(19) Habiendo cierto eunuco, hombre perverso, escrito sobre el ingreso de su casa: «No entre aquí ningún malo», dijo: «Pues, ¿cómo ha de entrar el dueño?»
Supóngase (no hay nada de arbitrario, puesto que hay traductores que lo hacen así y el texto original se presta a ello) que en este texto sustituimos «malo» por «perverso». Entonces, tendríamos lo siguiente: un hombre perverso cuelga a la entrada de su casa un letrero que prohíbe la entrada a todo hombre perverso. Claro está, puede ocurrir que él no se considere perverso, lo que no es nada de especial. Pero si los demás lo consideran así, mejor se anda con cuidado y no cuelga estupideces a la entrada de su casa. Será por todo esto que yo conté siempre a mis auditores esta historia así: Que Diógenes, viniendo por una calle vio que en lo alto de una puerta decía: «No entre aquí quien no sea honesto». Ante lo cual púsose el can a dar vueltas en torno a la casa. Como alguien le preguntara qué hacia respondió: «Busco por dónde entra el dueño».
Así es más que pura tautología. Es decir, no se trata de que el dueño perverso de una casa no puede entrar en ella si escribe en su puerta que no la puede cruzar ningún hombre perverso. Eso es obvio. Pero no lo es que el sólo hecho de ser el propietario de una casa lo ponga a uno en la clase de los hombres perversos. Hay que sostener la doctrina de Diógenes (de Proudhon, de Marx) para que algo así sea plausible.

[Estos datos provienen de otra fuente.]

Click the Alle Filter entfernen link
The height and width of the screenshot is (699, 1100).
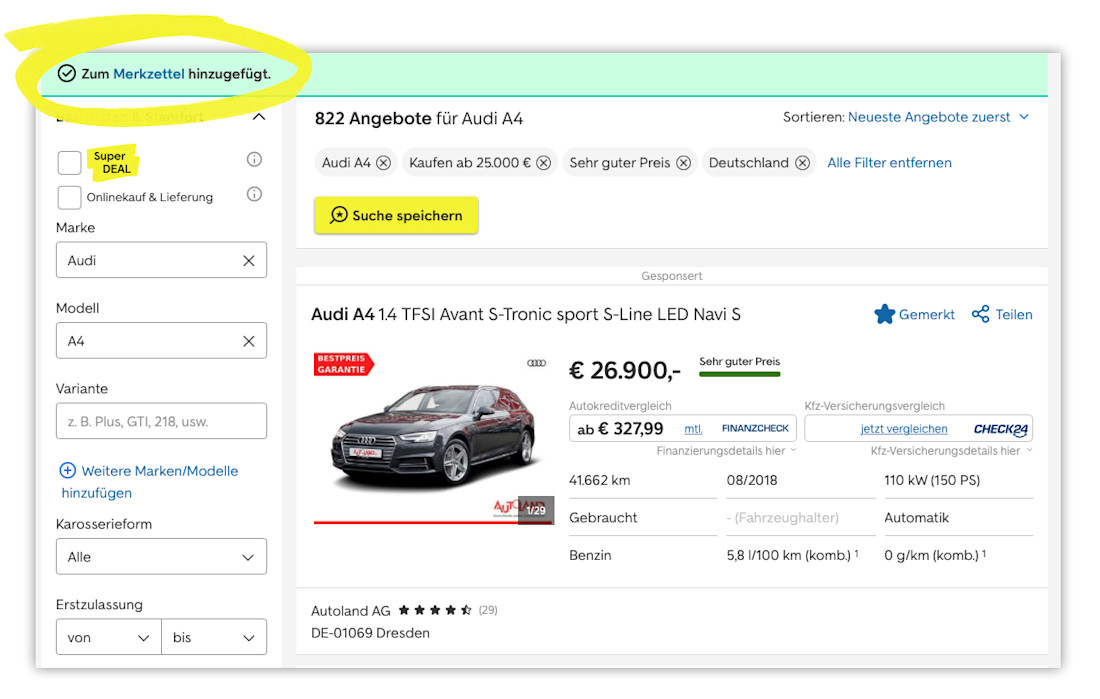tap(890, 163)
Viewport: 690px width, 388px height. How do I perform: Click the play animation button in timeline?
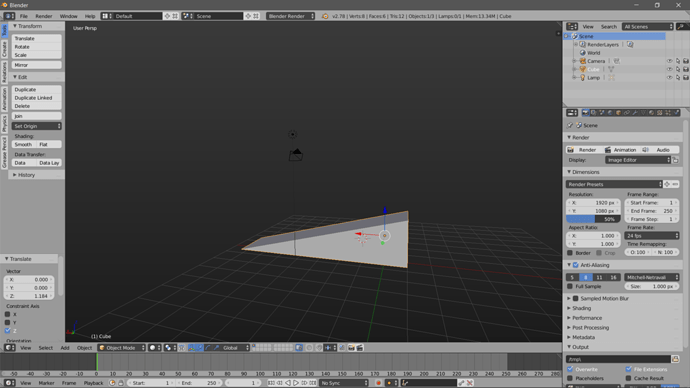point(296,383)
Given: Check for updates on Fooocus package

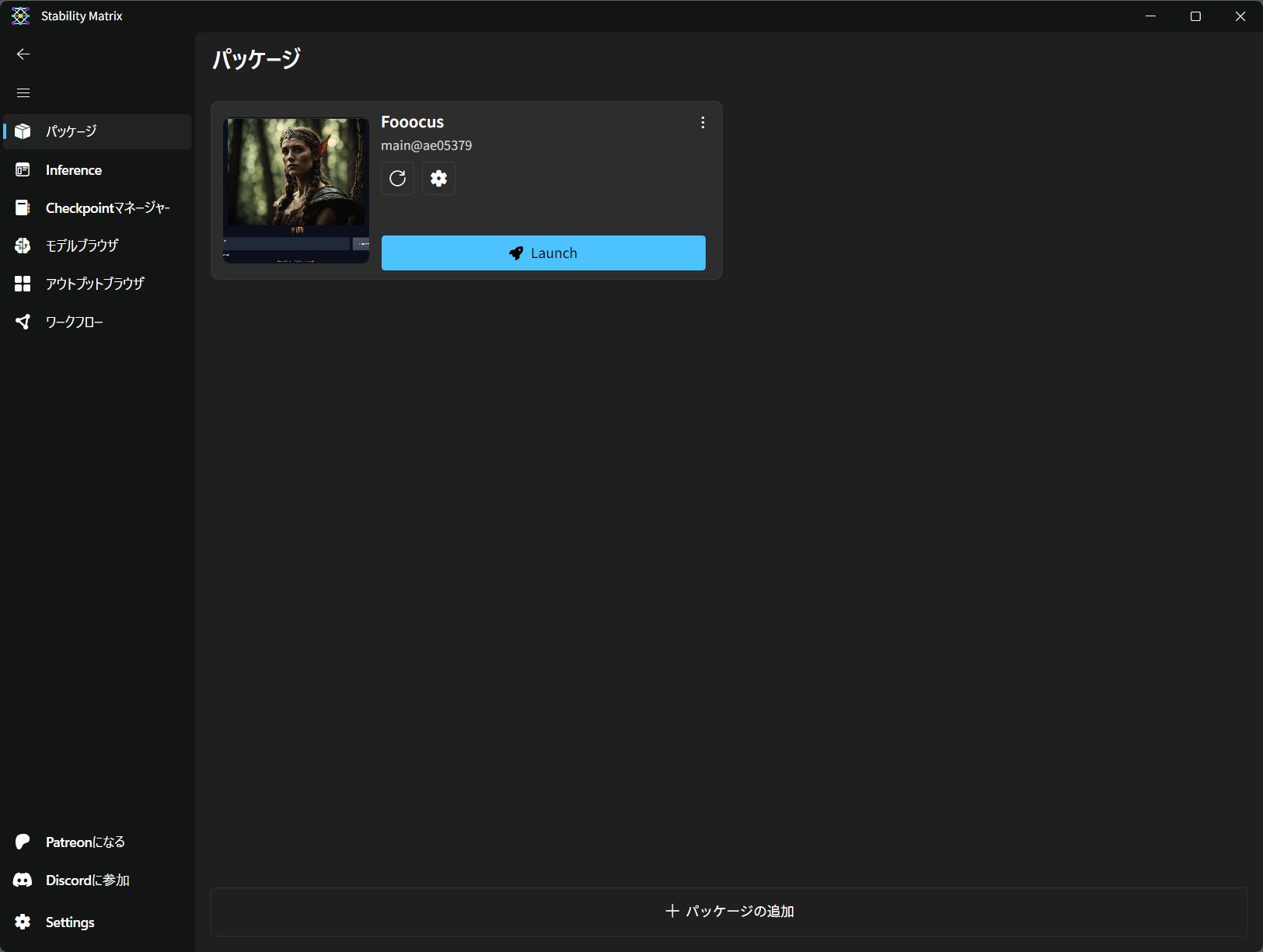Looking at the screenshot, I should (397, 179).
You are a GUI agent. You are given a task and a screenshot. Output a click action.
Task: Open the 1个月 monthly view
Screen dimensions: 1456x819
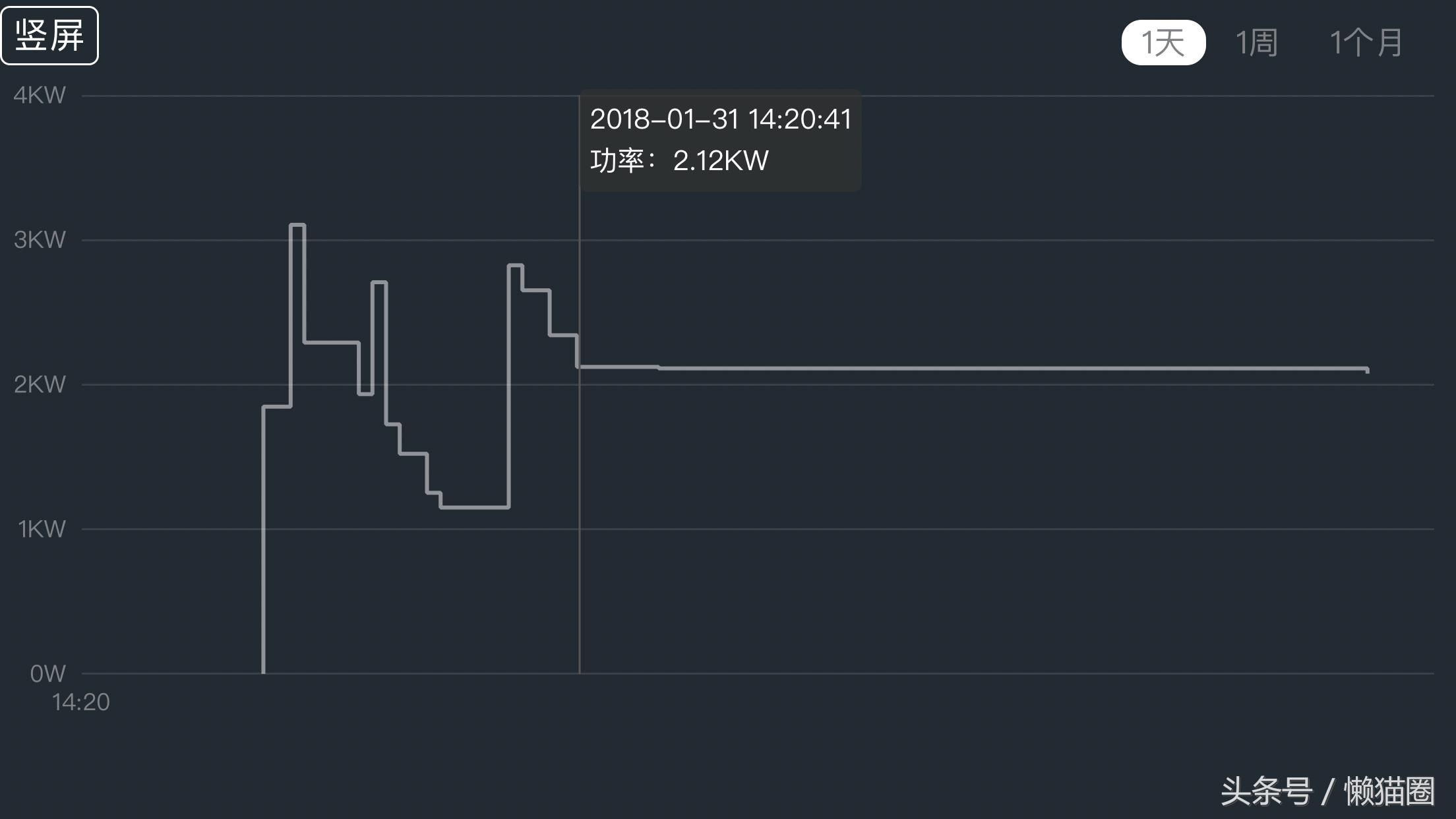(1364, 42)
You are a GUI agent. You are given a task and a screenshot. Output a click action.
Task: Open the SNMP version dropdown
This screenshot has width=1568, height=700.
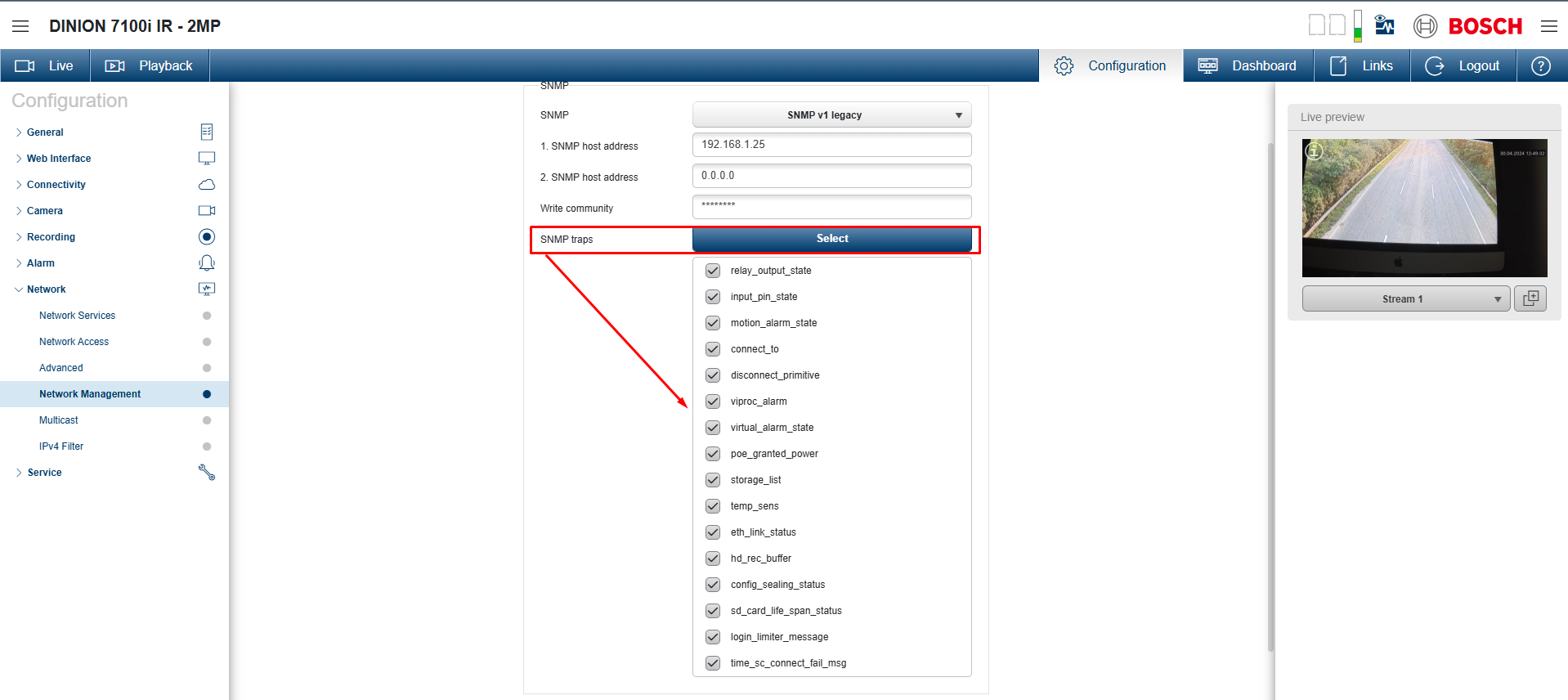click(x=832, y=114)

No hay mucho de pura ocurrencia en suponer que esa sea la historia y no la que cuenta Laercio. No hay nada incluso de imposible en suponer que el mismo Laercio —digamos, porque tenía casa propia y no se consideraba perverso por ello— al consignar esta anécdota consideró que algo le faltaba, que el dueño de la casa debía ser un hombre perverso, no meramente dueño de la casa. Y cándidamente suplió lo que en su opinión faltaba.
Antes vimos la anécdota de la casa alhajada. Esta podríamos llamarla de la casa honrada. Hay otra de una casa descompuesta. Había puesto el dueño de ésta «se vende» en la entrada y Diógenes que al pasar vio el anuncio se plantó ante ella y le dijo: «Ya sabía yo que por su ebriedad desmoderada habías de vomitar pronto a tu dueño». Este es un buen ejemplo de retórica de hipérbole y personalización. Uno ve a Diógenes; no hay que representárselo; basta recordar uno de esos cuadros monstruosos de Bosch. Está el can frente a una casa que abre sus puertas como un hocico monstruoso y vomita a su dueño con cuanta porquería ha metido éste en el estómago de la pobre.
Y si es por aciertos retóricos, he aquí una muestra graciosa de personalización e hipérbole con ironía:
Habiendo ido a Mindo, como viese las puertas grandes siendo la ciudad pequeña, dijo: «Oh, varones mindos, cerrad las puertas, no sea que la ciudad se salga por ellas».
Del oro, esta muestra de personalización y metáfora que anticipa la granizada famosa de Quevedo: «Decía que andaba amarillo por los muchos ladrones que lo perseguían». De la rudeza de entendimiento de los atletas: «Decía que les venía porque comían carne de cerdo y de buey». Dicen que era pronto en responder con gracia. Cuando le objetaron que los sinopenses lo condenaron al destierro, respondió: «Y yo, a que sigan donde están». A unos que retrocedieron simulando miedo de que los mordiera les dijo: «No teman, el perro no come acelgas». En un baño de aguas poco limpias preguntó: «Los que se bañan aquí, ¿dónde se lavan?» A uno que dijo que el vivir es malo le ajustó la exageración con una tautología: «El vivir mal es malo». Cuando le preguntaron por qué los hombres socorren a los mendigos y no a los filósofos, dijo: «Porque ciegos y cojos esperan ser, pero no filósofos». A uno que difería ayudarlo, le dijo: «Hombre, te pido para mi almuerzo, no para mi funeral». Y por los oradores decía que eran tres veces hombres porque eran tres veces miserables. También los motejó de «lacayos de la plebe».